** Records for the exercise **
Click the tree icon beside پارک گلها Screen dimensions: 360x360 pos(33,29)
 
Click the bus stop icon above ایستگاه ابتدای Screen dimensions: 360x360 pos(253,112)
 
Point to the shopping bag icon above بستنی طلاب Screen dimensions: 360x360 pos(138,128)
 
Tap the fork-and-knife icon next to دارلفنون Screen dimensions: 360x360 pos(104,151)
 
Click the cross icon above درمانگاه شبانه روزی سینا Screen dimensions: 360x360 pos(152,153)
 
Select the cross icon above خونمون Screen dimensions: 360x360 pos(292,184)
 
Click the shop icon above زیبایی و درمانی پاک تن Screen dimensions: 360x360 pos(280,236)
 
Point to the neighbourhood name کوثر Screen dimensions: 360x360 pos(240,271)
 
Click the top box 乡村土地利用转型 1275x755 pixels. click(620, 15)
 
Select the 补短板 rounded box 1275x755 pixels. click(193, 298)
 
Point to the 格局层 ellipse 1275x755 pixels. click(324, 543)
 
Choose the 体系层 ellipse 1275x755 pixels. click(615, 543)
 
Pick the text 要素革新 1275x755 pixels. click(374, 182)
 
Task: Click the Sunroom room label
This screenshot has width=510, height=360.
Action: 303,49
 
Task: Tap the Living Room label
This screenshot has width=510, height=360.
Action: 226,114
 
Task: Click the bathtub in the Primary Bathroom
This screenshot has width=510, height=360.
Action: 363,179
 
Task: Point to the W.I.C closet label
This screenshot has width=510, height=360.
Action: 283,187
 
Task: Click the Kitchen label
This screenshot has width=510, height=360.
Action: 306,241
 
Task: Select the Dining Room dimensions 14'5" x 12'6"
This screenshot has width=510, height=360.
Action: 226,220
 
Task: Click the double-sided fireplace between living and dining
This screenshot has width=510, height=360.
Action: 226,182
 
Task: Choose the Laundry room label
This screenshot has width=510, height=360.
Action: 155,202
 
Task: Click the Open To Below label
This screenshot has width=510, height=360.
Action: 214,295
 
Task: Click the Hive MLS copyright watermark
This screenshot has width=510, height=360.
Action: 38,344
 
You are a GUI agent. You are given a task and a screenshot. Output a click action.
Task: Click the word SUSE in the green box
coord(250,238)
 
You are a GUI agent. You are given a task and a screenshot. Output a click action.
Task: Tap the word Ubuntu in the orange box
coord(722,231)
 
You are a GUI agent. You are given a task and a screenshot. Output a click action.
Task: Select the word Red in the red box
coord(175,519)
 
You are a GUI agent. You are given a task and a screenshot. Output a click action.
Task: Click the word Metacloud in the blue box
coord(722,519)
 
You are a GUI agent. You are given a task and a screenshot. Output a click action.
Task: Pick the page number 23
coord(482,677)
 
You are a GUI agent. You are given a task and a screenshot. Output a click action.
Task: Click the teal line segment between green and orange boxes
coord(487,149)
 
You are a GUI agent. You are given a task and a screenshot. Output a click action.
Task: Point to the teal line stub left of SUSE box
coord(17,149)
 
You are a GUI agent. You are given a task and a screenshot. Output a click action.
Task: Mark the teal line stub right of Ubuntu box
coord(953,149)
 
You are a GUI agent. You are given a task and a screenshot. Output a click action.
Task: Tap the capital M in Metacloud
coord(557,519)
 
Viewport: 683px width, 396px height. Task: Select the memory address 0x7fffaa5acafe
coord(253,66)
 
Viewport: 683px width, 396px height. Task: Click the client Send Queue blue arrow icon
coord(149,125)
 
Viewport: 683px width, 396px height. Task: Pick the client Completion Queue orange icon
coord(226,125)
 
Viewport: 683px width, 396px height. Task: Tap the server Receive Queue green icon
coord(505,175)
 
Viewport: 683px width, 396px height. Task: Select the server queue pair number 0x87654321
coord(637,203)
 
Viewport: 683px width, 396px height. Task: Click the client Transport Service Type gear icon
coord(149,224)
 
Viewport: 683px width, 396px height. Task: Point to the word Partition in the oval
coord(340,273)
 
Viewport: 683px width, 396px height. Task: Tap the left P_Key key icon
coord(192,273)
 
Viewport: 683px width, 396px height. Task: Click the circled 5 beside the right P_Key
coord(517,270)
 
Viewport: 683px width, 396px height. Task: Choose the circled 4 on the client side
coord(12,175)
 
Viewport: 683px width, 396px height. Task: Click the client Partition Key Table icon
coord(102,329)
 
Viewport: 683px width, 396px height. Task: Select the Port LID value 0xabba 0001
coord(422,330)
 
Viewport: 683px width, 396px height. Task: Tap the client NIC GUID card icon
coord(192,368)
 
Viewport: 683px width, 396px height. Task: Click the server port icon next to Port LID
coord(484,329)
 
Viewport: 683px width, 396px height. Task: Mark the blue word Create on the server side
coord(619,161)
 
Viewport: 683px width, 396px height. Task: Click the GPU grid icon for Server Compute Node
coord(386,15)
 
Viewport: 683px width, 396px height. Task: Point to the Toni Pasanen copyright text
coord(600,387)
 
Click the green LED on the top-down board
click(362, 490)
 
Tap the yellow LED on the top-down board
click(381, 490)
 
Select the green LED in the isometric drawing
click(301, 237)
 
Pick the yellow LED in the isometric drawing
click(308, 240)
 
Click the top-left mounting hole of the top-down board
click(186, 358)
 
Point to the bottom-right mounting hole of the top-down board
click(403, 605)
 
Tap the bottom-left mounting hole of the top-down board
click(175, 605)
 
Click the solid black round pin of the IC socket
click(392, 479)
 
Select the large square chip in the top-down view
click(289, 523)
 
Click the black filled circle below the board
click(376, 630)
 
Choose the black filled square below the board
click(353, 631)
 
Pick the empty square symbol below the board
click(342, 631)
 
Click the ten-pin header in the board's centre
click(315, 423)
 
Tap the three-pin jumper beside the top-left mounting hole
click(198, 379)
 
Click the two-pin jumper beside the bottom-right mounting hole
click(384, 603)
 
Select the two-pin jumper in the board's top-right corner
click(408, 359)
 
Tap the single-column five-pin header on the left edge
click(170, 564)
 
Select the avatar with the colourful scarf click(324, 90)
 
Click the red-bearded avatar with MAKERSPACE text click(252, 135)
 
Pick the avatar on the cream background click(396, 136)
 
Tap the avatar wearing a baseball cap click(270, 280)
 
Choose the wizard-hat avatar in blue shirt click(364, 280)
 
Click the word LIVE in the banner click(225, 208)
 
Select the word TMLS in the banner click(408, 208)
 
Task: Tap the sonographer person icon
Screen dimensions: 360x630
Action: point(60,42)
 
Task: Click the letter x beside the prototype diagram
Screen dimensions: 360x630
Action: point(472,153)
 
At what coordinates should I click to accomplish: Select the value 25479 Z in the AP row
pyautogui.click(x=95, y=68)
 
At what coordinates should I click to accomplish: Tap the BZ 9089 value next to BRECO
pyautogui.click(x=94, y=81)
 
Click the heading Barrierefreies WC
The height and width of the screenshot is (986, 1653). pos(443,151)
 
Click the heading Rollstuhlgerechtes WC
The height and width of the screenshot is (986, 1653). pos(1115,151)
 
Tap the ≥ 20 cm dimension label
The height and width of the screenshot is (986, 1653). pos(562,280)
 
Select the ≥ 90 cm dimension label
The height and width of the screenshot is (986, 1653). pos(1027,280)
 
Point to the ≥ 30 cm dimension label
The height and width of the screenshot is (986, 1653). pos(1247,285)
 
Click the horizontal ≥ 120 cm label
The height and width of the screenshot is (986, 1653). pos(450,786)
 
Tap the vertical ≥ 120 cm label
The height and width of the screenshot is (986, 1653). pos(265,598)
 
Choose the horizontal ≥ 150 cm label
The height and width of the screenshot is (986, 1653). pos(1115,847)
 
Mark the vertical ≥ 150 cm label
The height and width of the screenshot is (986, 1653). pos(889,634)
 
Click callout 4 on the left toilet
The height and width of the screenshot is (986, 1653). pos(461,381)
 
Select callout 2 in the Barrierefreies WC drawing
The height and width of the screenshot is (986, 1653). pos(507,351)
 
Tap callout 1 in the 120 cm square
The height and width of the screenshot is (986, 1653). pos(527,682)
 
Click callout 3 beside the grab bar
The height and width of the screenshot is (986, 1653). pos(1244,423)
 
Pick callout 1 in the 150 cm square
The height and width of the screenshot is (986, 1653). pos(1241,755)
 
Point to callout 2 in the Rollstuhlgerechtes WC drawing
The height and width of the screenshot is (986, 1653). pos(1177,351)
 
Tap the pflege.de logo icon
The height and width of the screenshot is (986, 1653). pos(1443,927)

** Exercise brief **
Begin at the line that has "Task: Select the Dining" and stop after the line that has "coord(17,149)", and write those lines of the data again, changing "teal" to "cyan" and leaving everything else as it is.

** Exercise answer **
Task: Select the Dining Room dimensions 14'5" x 12'6"
This screenshot has width=510, height=360.
Action: 226,220
 
Task: Click the double-sided fireplace between living and dining
This screenshot has width=510, height=360.
Action: 226,182
 
Task: Choose the Laundry room label
This screenshot has width=510, height=360.
Action: 155,202
 
Task: Click the Open To Below label
This screenshot has width=510, height=360.
Action: 214,295
 
Task: Click the Hive MLS copyright watermark
This screenshot has width=510, height=360.
Action: 38,344
 
You are a GUI agent. You are given a task and a screenshot. Output a click action.
Task: Click the word SUSE in the green box
coord(250,238)
 
You are a GUI agent. You are given a task and a screenshot. Output a click action.
Task: Tap the word Ubuntu in the orange box
coord(722,231)
 
You are a GUI agent. You are given a task and a screenshot. Output a click action.
Task: Select the word Red in the red box
coord(175,519)
 
You are a GUI agent. You are given a task and a screenshot. Output a click action.
Task: Click the word Metacloud in the blue box
coord(722,519)
 
You are a GUI agent. You are given a task and a screenshot. Output a click action.
Task: Pick the page number 23
coord(482,677)
 
You are a GUI agent. You are given a task and a screenshot. Output a click action.
Task: Click the cyan line segment between green and orange boxes
coord(487,149)
 
You are a GUI agent. You are given a task and a screenshot. Output a click action.
Task: Point to the cyan line stub left of SUSE box
coord(17,149)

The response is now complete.